[START Source]

Filtered By: Topstories
News

Bato suggests no patrolman, lieutenant be assigned to PDEG


Bato suggests no patrolman, lieutenant be assigned to PDEG

Senator Ronald "Bato" dela Rosa on Sunday said that patrolmen and lieutenants should not be immediately allowed by the Philippine National Police (PNP) to be assigned into its drug enforcement group.

Interviewed on Super Radyo dzBB, the lawmaker said that PNP has to adjust its administrative policies, including their vetting system, on who should be assigned in the PNP Drug Enforcement Group (PDEG), following the controversy into the alleged cover-up in the P6.7 billion shabu bust in Manila last year.

“Dapat nga, sabi ko nga, walang mga…patrolman o tinyente na ma-assign diyan. Dapat i-expose muna field, 'yung mahihirap na assignment, hindi 'yung kagaya ng pag-graduate sa academy diretso agad sa PDEG. Ang exposure nila mali,” dela Rosa, a former PNP chief, said.

[END Source]

### Exercises
A) In the news article, on which radio station was dela Rosa interviewed?
B) Translate this sentence from the news article into Spanish: "Senator Ronald "Bato" dela Rosa on Sunday said that patrolmen and lieutenants should not be immediately allowed by the Philippine National Police (PNP) to be assigned into its drug enforcement group."
The rows are separate material and have nothing to do with the news article.

[START Excerpted records]

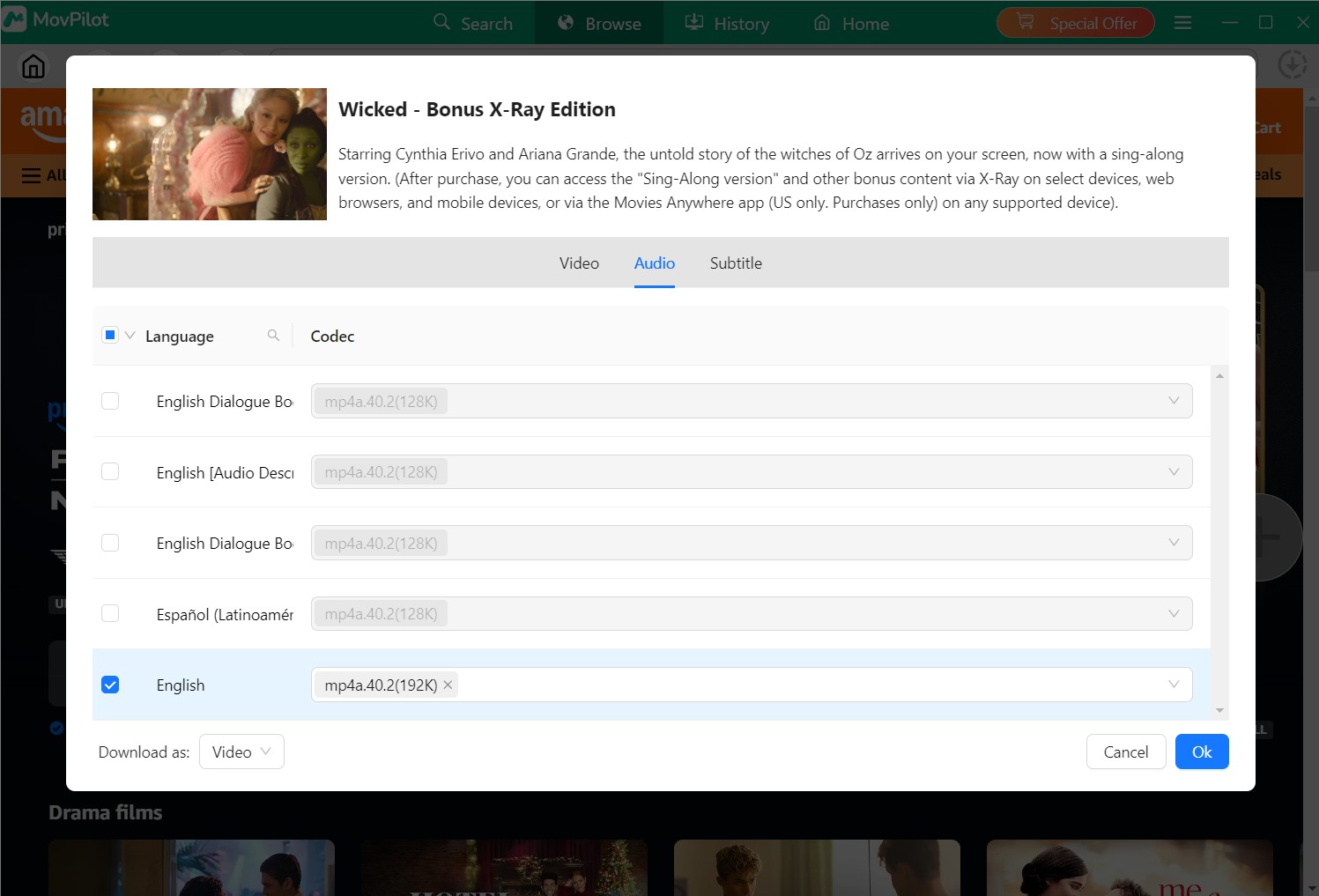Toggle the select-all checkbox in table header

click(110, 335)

[END Excerpted records]
[START Excerpted records]

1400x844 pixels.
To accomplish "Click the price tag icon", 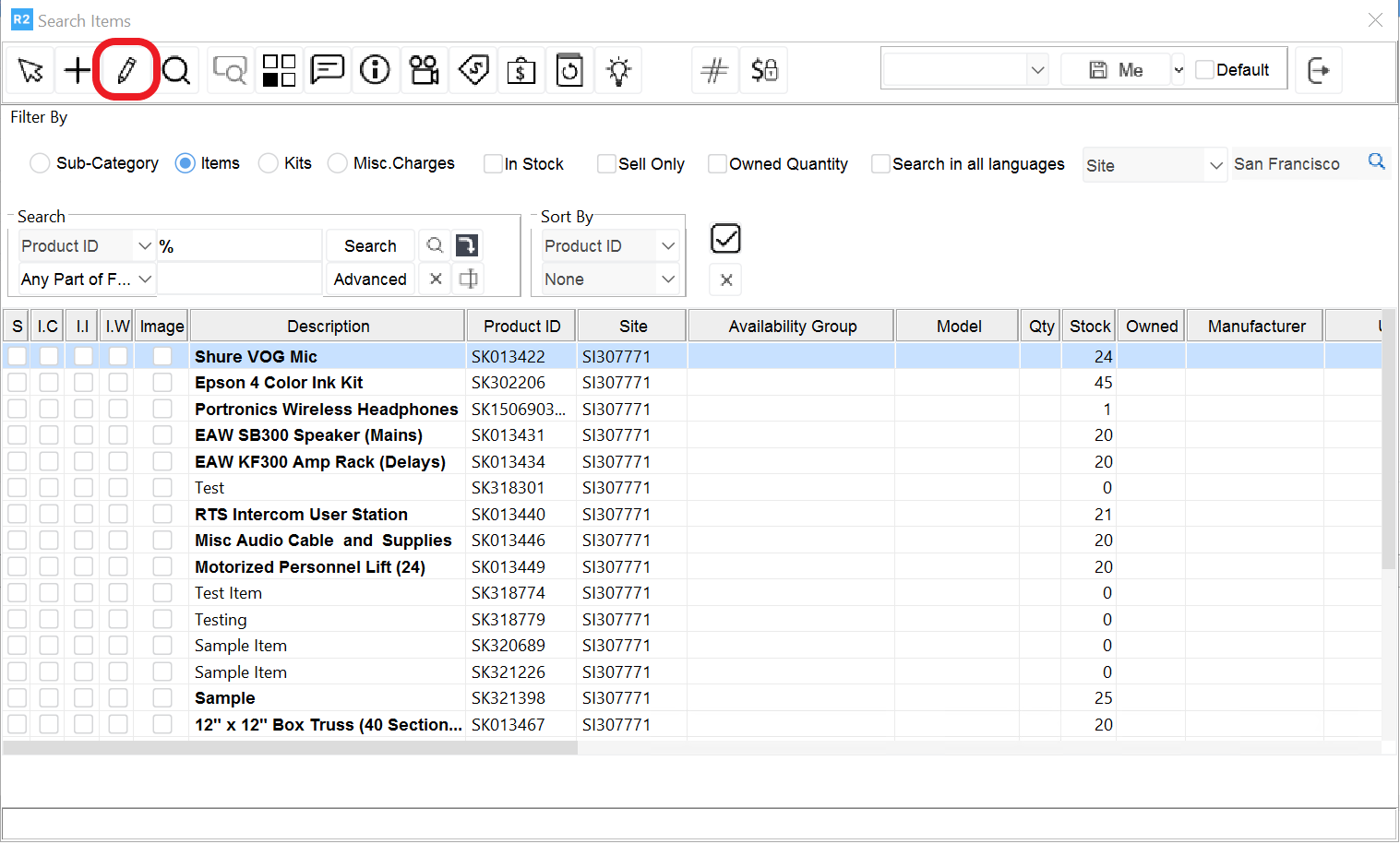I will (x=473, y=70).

[END Excerpted records]

### Results
A) Super Radyo dzBB

B) El senador Ronald "Bato" dela Rosa dijo el domingo que la Policía Nacional de Filipinas (PNP) no debería permitir de inmediato que los patrulleros y los tenientes sean asignados a su grupo de control de drogas.